## Material for this task
--- --- ---

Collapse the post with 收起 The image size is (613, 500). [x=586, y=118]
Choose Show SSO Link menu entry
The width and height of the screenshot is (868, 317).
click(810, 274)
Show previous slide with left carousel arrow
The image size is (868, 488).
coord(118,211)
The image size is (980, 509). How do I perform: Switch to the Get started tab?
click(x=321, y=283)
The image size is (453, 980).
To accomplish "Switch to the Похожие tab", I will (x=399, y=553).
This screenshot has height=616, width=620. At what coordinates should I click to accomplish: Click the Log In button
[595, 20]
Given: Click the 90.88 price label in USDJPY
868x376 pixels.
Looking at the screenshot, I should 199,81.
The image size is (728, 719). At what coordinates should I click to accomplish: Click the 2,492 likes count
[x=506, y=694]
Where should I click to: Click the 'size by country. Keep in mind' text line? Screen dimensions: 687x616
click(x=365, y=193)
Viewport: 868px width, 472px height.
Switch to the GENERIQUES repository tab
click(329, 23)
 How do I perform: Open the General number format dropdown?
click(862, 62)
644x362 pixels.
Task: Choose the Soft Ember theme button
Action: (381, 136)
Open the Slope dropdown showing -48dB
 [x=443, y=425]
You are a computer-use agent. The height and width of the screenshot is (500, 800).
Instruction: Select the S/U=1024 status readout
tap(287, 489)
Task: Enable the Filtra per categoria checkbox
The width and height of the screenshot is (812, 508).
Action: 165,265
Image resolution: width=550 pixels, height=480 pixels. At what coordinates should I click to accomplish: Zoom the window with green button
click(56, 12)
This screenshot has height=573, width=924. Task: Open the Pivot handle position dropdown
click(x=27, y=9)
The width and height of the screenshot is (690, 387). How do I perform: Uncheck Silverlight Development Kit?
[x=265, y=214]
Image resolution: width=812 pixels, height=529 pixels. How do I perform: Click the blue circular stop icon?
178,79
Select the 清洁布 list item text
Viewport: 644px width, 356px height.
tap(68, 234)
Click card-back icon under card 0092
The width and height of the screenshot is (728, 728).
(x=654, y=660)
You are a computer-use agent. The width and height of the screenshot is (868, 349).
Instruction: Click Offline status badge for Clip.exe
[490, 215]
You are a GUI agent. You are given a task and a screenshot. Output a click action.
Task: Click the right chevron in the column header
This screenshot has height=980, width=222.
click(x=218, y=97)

--- --- ---

## Your instructions
Copy the listing above out again in its entirety, exactly as written.

## Answer space
Collapse the post with 收起 The image size is (613, 500). [x=586, y=118]
Choose Show SSO Link menu entry
The width and height of the screenshot is (868, 317).
click(810, 274)
Show previous slide with left carousel arrow
The image size is (868, 488).
coord(118,211)
The image size is (980, 509). How do I perform: Switch to the Get started tab?
click(x=321, y=283)
The image size is (453, 980).
To accomplish "Switch to the Похожие tab", I will (x=399, y=553).
This screenshot has height=616, width=620. At what coordinates should I click to accomplish: Click the Log In button
[595, 20]
Given: Click the 90.88 price label in USDJPY
868x376 pixels.
Looking at the screenshot, I should 199,81.
The image size is (728, 719). At what coordinates should I click to accomplish: Click the 2,492 likes count
[x=506, y=694]
Where should I click to: Click the 'size by country. Keep in mind' text line? Screen dimensions: 687x616
click(x=365, y=193)
Viewport: 868px width, 472px height.
Switch to the GENERIQUES repository tab
click(329, 23)
 How do I perform: Open the General number format dropdown?
click(862, 62)
644x362 pixels.
Task: Choose the Soft Ember theme button
Action: (381, 136)
Open the Slope dropdown showing -48dB
 [x=443, y=425]
You are a computer-use agent. The height and width of the screenshot is (500, 800).
Instruction: Select the S/U=1024 status readout
tap(287, 489)
Task: Enable the Filtra per categoria checkbox
The width and height of the screenshot is (812, 508).
Action: 165,265
Image resolution: width=550 pixels, height=480 pixels. At what coordinates should I click to accomplish: Zoom the window with green button
click(56, 12)
This screenshot has height=573, width=924. Task: Open the Pivot handle position dropdown
click(x=27, y=9)
The width and height of the screenshot is (690, 387). How do I perform: Uncheck Silverlight Development Kit?
[x=265, y=214]
Image resolution: width=812 pixels, height=529 pixels. How do I perform: Click the blue circular stop icon?
178,79
Select the 清洁布 list item text
Viewport: 644px width, 356px height.
tap(68, 234)
Click card-back icon under card 0092
The width and height of the screenshot is (728, 728).
(x=654, y=660)
You are a computer-use agent. The width and height of the screenshot is (868, 349).
Instruction: Click Offline status badge for Clip.exe
[490, 215]
You are a GUI agent. You are given a task and a screenshot. Output a click action.
Task: Click the right chevron in the column header
This screenshot has height=980, width=222.
click(x=218, y=97)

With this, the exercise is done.